Lines to restate from the data below: from the one containing "Image resolution: width=358" to the one containing "You are a computer-use agent. Image", both included. Give them again exactly, and only them.
##### Stored data #####
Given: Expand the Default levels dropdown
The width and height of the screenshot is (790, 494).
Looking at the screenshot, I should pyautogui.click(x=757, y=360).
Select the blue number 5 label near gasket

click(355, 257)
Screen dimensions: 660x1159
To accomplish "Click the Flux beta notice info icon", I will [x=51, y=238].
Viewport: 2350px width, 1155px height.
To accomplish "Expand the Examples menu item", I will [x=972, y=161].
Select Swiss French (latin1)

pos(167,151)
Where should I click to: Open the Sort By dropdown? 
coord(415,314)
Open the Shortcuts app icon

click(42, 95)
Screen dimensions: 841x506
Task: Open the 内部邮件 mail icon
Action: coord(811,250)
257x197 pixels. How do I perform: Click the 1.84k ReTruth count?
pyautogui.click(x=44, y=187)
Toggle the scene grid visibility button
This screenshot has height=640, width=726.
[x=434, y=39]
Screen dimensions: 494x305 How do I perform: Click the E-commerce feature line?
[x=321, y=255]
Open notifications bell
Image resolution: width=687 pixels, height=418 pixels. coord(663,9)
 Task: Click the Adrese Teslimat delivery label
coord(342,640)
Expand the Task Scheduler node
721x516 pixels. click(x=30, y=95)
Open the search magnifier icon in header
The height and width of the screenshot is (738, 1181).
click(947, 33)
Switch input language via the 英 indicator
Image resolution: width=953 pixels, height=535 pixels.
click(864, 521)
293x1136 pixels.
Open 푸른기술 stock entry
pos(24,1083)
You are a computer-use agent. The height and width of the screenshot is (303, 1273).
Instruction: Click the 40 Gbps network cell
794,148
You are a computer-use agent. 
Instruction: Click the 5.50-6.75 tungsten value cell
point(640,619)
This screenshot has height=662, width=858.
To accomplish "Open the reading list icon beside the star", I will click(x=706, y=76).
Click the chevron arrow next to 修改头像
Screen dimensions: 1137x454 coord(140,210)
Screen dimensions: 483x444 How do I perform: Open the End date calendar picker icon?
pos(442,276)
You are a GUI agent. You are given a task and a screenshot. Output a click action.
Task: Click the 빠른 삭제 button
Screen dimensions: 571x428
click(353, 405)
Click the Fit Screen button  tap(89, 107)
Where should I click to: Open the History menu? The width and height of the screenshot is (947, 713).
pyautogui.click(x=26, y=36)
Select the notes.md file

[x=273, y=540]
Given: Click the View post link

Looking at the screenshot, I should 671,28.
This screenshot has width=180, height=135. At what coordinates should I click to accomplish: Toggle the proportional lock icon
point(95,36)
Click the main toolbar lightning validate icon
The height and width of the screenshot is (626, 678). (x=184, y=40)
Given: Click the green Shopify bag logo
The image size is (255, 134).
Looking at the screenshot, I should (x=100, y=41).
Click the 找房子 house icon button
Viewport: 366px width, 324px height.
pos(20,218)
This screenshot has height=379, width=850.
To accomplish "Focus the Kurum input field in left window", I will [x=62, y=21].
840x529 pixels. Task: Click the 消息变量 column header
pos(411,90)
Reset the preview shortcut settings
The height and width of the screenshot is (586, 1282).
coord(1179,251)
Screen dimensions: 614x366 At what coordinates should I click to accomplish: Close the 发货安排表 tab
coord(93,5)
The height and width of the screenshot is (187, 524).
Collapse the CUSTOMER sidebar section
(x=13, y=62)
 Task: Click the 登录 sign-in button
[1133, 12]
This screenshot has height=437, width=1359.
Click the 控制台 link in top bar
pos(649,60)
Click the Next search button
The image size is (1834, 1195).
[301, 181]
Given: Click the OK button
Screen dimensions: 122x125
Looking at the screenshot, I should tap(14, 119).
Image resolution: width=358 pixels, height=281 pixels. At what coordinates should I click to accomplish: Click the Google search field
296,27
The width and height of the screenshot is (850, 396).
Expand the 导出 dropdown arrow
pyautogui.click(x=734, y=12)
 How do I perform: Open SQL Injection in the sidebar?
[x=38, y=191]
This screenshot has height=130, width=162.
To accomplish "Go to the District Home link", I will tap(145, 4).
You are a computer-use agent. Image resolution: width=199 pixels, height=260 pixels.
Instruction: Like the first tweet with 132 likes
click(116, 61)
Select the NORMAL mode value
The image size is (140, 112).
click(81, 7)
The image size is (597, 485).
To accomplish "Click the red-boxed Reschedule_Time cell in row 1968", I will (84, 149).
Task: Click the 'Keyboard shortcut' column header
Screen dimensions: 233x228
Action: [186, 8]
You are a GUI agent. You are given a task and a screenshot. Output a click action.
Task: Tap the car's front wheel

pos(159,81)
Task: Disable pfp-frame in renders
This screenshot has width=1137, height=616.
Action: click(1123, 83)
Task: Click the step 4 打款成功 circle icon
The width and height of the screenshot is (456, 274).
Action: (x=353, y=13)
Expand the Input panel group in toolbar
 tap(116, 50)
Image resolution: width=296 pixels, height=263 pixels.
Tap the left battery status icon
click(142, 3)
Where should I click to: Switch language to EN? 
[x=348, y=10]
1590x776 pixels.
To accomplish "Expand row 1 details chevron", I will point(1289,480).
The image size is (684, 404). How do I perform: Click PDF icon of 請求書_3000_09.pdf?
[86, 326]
#####
Solution below —
Image resolution: width=358 pixels, height=281 pixels. At what coordinates should I click to accomplish: Click the Google search field
296,27
The width and height of the screenshot is (850, 396).
Expand the 导出 dropdown arrow
pyautogui.click(x=734, y=12)
 How do I perform: Open SQL Injection in the sidebar?
[x=38, y=191]
This screenshot has height=130, width=162.
To accomplish "Go to the District Home link", I will tap(145, 4).
You are a computer-use agent. Image resolution: width=199 pixels, height=260 pixels.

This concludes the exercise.